The Supreme Court, in reversing the Sixth Circuit's decision in Citizens to Preserve Overton Park, Inc. v. Volpe, 432 F.2d 1307 (6th Cir.), which affirmed the district court's grant of summary judgment in favor of the Secretary of Transportation's administrative determination, 309 F.Supp. 1189 (W.D.Tenn.), while not specifically dealing with the 'substantial evidence' type of review here in question, laid down certain standards which we believe are applicable. It said: 'The generally applicable standards of (5 U.S.C.) 706 require the reviewing court to engage in a substantial inquiry.' Also: 'This inquiry into the facts is to be searching and careful, . . ..' Citizens to Preserve Overton Park, Inc. v. Volpe, 401 U.S. 402, 91 S.Ct. 814, 28 L.Ed.2d 136. The Court remanded the case to the district court for 'plenary review' of the administrative decision, allowing the court, in its discretion, to remand the cause to the appropriate agency and official for further proceedings if necessary. We consider this to be a significant procedural indication of the nature of the statutory review to be here applied.

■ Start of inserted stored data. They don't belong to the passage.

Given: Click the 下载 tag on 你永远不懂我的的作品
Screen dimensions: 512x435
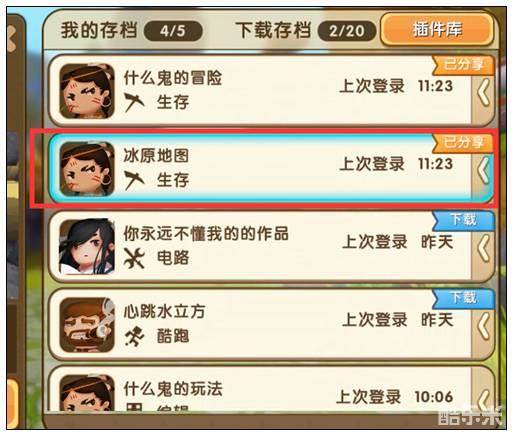Looking at the screenshot, I should point(463,221).
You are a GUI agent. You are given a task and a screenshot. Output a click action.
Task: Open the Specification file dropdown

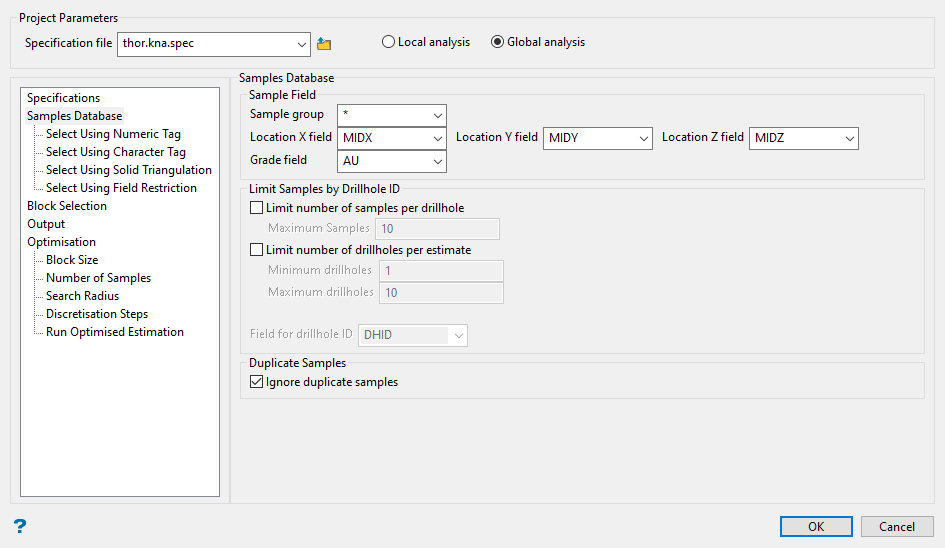click(x=303, y=44)
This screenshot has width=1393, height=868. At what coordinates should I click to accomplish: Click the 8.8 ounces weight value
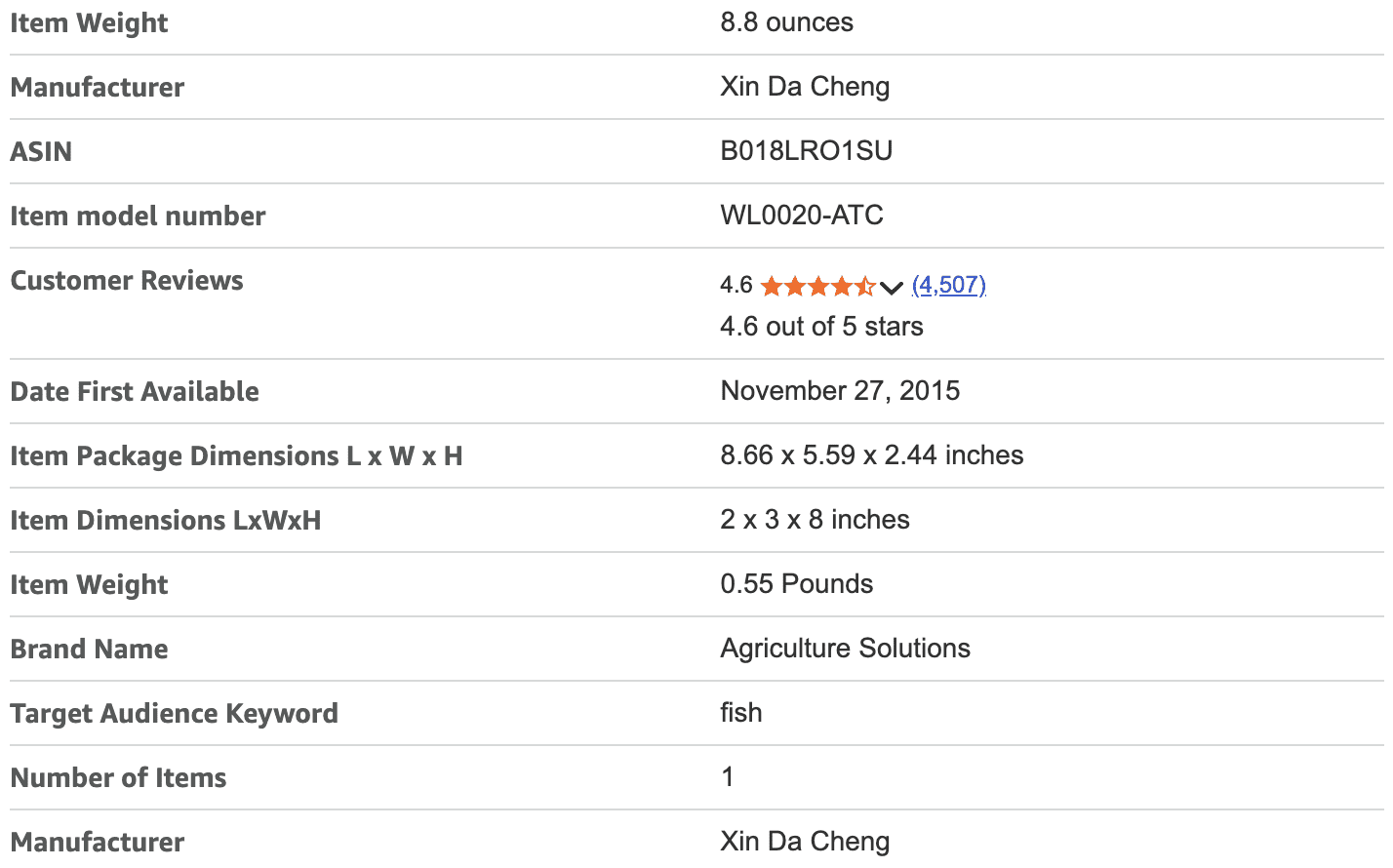pos(786,22)
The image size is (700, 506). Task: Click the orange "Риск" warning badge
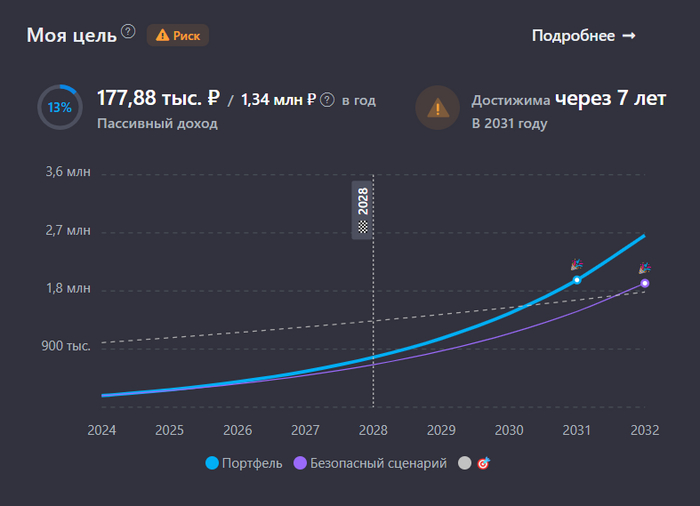click(178, 36)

Thus we hold that where the determination under 5 U.S.C. 706(2)(E), and the issue of whether or not the determination is 'unsupported by substantial evidence,' and where there is 'substantial controversy' as to the 'material facts,' the district court is precluded from entering a Fed.R.Civ.P. 56 type of 'summary judgment.'
'The rule (56) permits summary judgment in any case, and the inquiry must be whether such a judgment is appropriate in the particular case, a question that cannot be resolved by some broad judicial gloss on the rule.' C. Wright, Law of Federal Courts, 99, at 443 (1970).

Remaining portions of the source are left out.